1 Spatial-Imagery Ability,
Sex Differences,
and
Hemispheric Functioning
Carole H. Ernest
The central theme of the research I am reporting evolved from a study that Al Paivio and I did when I was a graduate student in his lab. In that study (Paivio & Ernest, 1971) we asked the following question: Are high imagers more accurate than low imagers in their visual recognition of nonverbal stimuli such as pictures and geometric forms, particularly if these stimuli are presented to the right hemisphere of the brain? In other words, is high visual imagery ability associated with superior right hemispheric functioning?
The question was a theoretically important one for two reasons. First, Paivio’s (1971) dual-coding approach to memory and cognition distinguished two independent but interconnected symbolic processing systems, a verbal system and a nonverbal or imagery system. The verbal system was viewed as being specialized for dealing with relatively abstract information, such as language, whereas the specialization of the imagery system was processing concrete-perceptual information, such as nonverbal objects or events (see Paivio, 1978a, and this volume, for recent discussions of the assumptions underlying dual-coding theory). We viewed imagery ability as the individual differences counterpart of the imagery symbolic system. And we defined visual imagery ability primarily in terms of psychometric tests of spatial ability, tests such as the revised Minnesota Paper Form Board test (MPFB; Likert & Quasha, 1941) and Space Relations of the Differential Aptitute Test battery (Bennett, Seashore, & Wesman, 1947). Both of these tests are measures of spatial visualization, requiring individuals to manipulate two-dimensional figurai information mentally in three-dimensional space. Our choice of visualization tests to index imagery ability, as distinct from other forms of spatial functioning (see Barratt, 1953; Ekstrom, French, Harman, & Dermen, 1976; Guilford, 1967; McGee, 1979), was influenced by Barratt’s (1953) factor analytic study in which he concluded that “imagery is an important component in the solution of those tasks that involve the ‘mental’ manipulation of spatial relations” (pp. 160–161 ; more recently, see Carpenter & Just, in press).
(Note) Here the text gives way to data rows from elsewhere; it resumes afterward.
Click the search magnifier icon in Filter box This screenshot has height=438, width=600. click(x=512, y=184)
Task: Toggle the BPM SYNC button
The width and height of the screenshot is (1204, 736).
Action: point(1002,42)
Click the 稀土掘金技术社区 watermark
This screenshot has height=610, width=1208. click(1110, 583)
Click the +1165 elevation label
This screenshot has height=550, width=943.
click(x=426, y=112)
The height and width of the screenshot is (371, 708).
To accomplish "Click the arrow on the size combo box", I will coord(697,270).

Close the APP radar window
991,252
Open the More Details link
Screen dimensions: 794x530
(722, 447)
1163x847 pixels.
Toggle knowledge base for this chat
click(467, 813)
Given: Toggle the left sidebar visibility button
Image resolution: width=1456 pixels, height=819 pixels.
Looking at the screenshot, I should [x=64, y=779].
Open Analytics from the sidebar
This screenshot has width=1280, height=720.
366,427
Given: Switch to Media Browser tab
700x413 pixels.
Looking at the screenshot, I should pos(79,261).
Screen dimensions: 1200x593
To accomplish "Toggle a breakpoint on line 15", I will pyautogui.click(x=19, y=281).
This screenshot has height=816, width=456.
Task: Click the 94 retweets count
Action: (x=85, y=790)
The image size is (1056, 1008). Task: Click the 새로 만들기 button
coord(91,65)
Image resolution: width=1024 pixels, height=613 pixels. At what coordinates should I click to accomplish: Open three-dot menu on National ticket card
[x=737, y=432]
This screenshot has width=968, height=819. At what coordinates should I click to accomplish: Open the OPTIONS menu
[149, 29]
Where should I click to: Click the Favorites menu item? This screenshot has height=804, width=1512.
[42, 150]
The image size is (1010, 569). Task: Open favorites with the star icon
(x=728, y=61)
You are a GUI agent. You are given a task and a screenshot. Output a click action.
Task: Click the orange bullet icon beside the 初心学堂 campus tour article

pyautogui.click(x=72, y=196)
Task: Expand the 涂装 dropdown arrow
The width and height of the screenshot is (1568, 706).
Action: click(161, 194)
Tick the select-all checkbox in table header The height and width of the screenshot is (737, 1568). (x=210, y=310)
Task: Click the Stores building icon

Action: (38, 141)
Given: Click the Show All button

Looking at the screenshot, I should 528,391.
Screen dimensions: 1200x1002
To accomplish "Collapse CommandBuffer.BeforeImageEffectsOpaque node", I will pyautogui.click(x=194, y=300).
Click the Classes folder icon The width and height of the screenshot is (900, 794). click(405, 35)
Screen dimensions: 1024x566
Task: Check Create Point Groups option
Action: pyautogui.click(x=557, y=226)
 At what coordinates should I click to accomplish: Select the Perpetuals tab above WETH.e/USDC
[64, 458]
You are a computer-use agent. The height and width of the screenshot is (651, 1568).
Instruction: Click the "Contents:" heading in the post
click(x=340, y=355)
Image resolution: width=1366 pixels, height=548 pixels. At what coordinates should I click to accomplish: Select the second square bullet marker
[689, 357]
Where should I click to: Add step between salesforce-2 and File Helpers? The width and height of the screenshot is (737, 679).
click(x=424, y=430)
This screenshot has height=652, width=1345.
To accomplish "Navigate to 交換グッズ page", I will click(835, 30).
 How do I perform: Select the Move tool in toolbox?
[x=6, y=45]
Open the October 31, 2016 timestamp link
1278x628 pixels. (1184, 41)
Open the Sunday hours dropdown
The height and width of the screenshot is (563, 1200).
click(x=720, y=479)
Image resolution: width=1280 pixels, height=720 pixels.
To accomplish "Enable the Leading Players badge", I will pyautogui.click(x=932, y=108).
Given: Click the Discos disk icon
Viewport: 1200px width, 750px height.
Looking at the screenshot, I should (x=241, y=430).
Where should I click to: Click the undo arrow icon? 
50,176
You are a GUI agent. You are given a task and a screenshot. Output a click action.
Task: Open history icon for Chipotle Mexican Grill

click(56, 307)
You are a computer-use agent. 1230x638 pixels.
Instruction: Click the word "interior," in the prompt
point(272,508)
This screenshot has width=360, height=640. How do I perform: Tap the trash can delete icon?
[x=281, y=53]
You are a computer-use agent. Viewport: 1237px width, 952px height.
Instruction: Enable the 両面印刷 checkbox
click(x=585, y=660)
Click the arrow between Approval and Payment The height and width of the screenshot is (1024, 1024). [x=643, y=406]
A second reason why the question was important theoretically was because Paivio’s two symbolic systems seemed to have their counterparts in the neuropsychological literature on lateralization of brain function. Studies using braindamaged populations (e.g., Paterson & Zangwill, 1944; Penfield & Roberts, 1959; Sperry & Gazzaniga, 1967) as well as normal individuals (e.g., Kimura, 1961, 1964; Kimura & Durnford, 1974) suggested that the left hemisphere of the brain is specialized for verbal/linguistic/analytic functions whereas the special skills associated with the right hemisphere pertain to nonverbal/spatial information processing as well as global/holistic modes of analysis.
Thus, it seemed reasonable to expect that people who have enhanced spatial-imaginal skills should excel in a task that requires the visual recognition of nonverbal stimuli when such stimli are presented initially to the right hemisphere of the brain. No differences between high and low spatial-imagers might be anticipated when these stimuli are presented to the left hemisphere, that is, the verbal hemisphere. Nor indeed, we speculated, should the imagery groups differ in their recognition of verbal stimuli, such as single letters.
The program of research discussed in this chapter began with essentially the same question. But it also answered some questions I didn’t realize I was asking. This research is interpreted within a framework (or model) of hemispheric functioning for high and low spatial-imagers. In its simplest form, this framework suggests essentially two things. It suggests that although high spatial-imagers do excel in their perceptual processing of nonverbal information relative to low imagers, this superiority does not appear to be exclusive to the right hemisphere of the brain. Rather, high spatial-imagers seem to be “bilater-lized” for spatial processing. Secondly, individual differences in spatial-imagery ability must be examined within the context of sex differences. Male and female high spatials do not always behave similarly, nor do male and female low spatials. Instead, the sexes within these two ability groups appear to differ in an unexpected fashion in the “lateralization” of their verbal functions.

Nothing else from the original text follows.